**WORK ORDER**: Filter the material below down to the lines containing the word "Open".
•••••
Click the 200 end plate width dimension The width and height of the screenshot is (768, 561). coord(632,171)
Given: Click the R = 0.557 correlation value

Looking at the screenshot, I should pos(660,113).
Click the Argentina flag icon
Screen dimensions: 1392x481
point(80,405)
•••••
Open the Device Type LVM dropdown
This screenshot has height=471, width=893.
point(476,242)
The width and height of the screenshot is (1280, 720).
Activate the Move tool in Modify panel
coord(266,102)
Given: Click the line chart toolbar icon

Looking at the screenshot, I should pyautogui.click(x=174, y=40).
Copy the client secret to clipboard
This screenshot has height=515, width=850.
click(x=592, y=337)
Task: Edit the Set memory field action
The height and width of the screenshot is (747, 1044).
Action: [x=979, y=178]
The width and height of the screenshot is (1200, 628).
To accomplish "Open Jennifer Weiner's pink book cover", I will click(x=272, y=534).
•••••
**TASK ANSWER**:
Open the Device Type LVM dropdown
To accomplish "Open Jennifer Weiner's pink book cover", I will click(x=272, y=534).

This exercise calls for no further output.